Tonight our church started its annual Vacation Bible School.  It’s a long tradition in Christian churches, with many different faith traditions doing something similar.  Catholic to Presbyterian, Lutheran to Pentecostal, Methodist to my own Southern Baptist, we all like to take a little time in the summer, when the kids are out of school, to educate and evangelize them.

My own memories of VBS go back to the church where I grew up, South Side United Methodist Church, in Huntington, West Virginia.  The memory tastes like grape Kool-Aid, heavy on the sugar; it tastes like potato chips and sugar wafers.  It sounds like the balls thrown back and forth in the good-old-days of dodge ball.  It feels like the towel we brought to nap on when I went to VBS in first grade.

It was a lovely thing; a holy, tender thing.  The layout of the church is still in my mind, though I am taller and older.  I could probably find the very rooms where I first learned the ancient stories of my faith.  I wonder, if I walked through them, if I wouldn’t somehow fall back through time, if only briefly, and feel the safety of my childhood in that great red brick building.  They’re tearing it down, you know; some of my past will collapse in the rubble.

But VBS remains.  The lessons planted in my heart grew and bloomed.  I walk in the path I was taught.  My children attend VBS the way I did, and the way my wife did as a child.  Tonight, she taught kindergarten kids in a room decorated with ‘island’ colors, cardboard birds, beach balls and a giant, inflatable monkey.  My oldest, Sam, who is 13, helped his mother herd the little ones back and forth to different crafts, snacks, lessons and to me, where I helped organize games in the gym.  The men I was with all guided the children through obstacle courses and let them play volleyball.  We gave them bamboo poles to carry in a kind of relay.  We laughed as they spun around, dizzy, and fell down smiling.

And I realized what a precious time it is.  You don’t have to be a Christian to see the value of men and women giving their time to children.  The many children who attend the church were there.  But there were also children from local neighborhoods who road the church bus for lessons, snacks, or simple diversion from difficult lives and situations.

What all of them saw was a group of youth, women and men in bright green shirts, wearing flowers and captain’s hats, acting silly, dancing and singing and smiling at them.  What they saw was a group of people exhibiting interest in the children by offering them fun, insight, faith, hope and a framework for their lives.

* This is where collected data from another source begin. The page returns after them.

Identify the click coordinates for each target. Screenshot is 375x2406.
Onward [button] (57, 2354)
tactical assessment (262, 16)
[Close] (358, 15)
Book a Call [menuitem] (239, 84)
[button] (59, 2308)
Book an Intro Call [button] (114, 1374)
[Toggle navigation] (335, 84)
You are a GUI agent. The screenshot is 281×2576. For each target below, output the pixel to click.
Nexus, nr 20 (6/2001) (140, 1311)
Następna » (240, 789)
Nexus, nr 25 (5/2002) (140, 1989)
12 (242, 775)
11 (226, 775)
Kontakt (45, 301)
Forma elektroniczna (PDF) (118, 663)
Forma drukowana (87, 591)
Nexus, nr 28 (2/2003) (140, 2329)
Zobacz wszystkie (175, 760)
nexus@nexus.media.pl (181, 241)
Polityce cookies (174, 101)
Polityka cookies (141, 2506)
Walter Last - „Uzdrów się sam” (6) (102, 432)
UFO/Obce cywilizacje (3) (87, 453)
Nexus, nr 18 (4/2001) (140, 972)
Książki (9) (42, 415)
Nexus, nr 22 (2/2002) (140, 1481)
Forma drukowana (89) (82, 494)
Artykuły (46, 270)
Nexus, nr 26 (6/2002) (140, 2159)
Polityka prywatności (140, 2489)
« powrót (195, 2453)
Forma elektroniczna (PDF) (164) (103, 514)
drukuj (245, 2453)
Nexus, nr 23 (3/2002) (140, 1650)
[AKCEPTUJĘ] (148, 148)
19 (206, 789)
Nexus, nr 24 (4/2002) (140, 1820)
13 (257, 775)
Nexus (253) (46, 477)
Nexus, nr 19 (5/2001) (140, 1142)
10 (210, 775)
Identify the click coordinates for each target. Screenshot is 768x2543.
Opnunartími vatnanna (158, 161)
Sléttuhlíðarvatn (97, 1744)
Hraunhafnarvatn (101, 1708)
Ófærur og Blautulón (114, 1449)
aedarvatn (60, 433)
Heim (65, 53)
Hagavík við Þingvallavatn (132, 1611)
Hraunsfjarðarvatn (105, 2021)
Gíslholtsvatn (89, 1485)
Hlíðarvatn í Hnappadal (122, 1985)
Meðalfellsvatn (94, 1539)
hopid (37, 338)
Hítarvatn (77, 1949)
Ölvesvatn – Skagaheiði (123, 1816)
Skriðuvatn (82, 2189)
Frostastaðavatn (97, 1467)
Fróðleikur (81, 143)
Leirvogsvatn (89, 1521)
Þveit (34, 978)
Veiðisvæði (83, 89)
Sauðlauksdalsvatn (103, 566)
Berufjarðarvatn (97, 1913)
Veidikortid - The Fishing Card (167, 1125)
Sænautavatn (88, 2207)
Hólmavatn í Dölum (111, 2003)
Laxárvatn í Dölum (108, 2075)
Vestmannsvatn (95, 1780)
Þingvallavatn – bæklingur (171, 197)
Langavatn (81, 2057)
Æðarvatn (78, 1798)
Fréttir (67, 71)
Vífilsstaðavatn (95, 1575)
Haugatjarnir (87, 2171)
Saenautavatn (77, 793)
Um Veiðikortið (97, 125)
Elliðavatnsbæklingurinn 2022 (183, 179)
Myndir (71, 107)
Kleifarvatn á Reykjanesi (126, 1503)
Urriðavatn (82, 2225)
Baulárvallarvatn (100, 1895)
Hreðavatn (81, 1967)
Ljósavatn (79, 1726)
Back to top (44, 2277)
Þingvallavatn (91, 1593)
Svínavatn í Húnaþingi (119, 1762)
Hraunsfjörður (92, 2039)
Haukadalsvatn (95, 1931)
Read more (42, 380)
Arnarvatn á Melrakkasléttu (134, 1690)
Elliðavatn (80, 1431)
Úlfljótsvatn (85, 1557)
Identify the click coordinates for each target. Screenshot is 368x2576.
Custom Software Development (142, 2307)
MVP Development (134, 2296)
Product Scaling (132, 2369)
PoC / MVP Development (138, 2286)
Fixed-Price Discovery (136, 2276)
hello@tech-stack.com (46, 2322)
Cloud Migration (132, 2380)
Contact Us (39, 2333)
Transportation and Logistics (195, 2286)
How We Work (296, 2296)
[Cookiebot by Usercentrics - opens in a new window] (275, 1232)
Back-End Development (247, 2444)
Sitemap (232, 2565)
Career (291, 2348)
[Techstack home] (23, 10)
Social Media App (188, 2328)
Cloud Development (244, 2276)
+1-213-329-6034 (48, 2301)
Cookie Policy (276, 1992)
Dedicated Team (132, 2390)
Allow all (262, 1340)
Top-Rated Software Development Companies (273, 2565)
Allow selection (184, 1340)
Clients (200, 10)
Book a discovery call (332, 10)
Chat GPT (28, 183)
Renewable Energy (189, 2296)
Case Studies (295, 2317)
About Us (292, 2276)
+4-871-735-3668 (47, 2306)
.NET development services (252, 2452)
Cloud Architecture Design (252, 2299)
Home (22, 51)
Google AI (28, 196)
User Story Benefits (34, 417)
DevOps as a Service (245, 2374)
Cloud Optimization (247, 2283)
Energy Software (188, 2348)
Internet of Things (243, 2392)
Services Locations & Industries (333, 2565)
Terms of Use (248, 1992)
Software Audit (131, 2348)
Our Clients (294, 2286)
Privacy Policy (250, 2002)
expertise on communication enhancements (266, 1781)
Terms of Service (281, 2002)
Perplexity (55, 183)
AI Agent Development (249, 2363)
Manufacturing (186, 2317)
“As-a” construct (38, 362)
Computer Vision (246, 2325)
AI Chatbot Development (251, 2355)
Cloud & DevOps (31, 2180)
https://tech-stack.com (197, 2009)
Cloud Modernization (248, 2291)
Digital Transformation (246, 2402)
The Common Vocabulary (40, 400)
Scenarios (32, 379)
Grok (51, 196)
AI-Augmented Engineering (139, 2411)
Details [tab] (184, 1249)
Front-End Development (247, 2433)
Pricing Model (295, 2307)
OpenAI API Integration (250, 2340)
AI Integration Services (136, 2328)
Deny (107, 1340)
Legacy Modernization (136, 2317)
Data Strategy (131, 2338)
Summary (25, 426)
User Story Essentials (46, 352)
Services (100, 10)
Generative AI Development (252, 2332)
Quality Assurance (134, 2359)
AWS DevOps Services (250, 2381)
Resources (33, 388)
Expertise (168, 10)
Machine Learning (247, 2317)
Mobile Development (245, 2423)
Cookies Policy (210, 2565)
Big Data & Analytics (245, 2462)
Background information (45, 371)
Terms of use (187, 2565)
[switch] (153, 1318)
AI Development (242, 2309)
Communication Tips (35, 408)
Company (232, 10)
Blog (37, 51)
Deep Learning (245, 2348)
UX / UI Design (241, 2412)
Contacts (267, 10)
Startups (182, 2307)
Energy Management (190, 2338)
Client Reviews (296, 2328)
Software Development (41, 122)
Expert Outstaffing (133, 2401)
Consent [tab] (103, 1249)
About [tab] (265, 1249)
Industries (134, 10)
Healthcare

I see the value of it.  Oddly, I used to feel a little uncomfortable evangelizing children.  Not anymore.  I’ve seen the children of wrecked world-views.  I’ve seen the children with empty eyes.  I’ve seen the children of disease, abuse, drugs and alcohol.  And I know that, without any doubt, the evil things of the world evangelize them with a passionate fervor.

Hopelessness, nihilism, cruelty, promiscuity, drugs, alcohol, violence, abuse, every negative thing in the world hides itself in flashy images on television, or in classrooms, in the lyrics of music or in the ideals of a political party.  The children of the world are constantly, shamelessly evangelized to grow up too fast, to ignore their families as irrelevant, to seek the solace of name-brands, money and fame.  They are preached the gospel of success along with the gospel of self-loathing.  You don’t have to agree with my faith to agree that we need to offer the children something more than all of that.

At Vacation Bible School, in a medium sized church in a little town in South Carolina, we’re evangelizing.  And I’m OK with it.  I hope the children come away with their own memories, like mine.  Memories of diet soda, pizza, trail-mix, silly hats, smiling faces, ridiculous games and a place where they were taught, by adults and young people, their inestimable worth in the eyes of the Creator.

Those are memories worth having.  Just like my own recollections of grape Kool-Aid.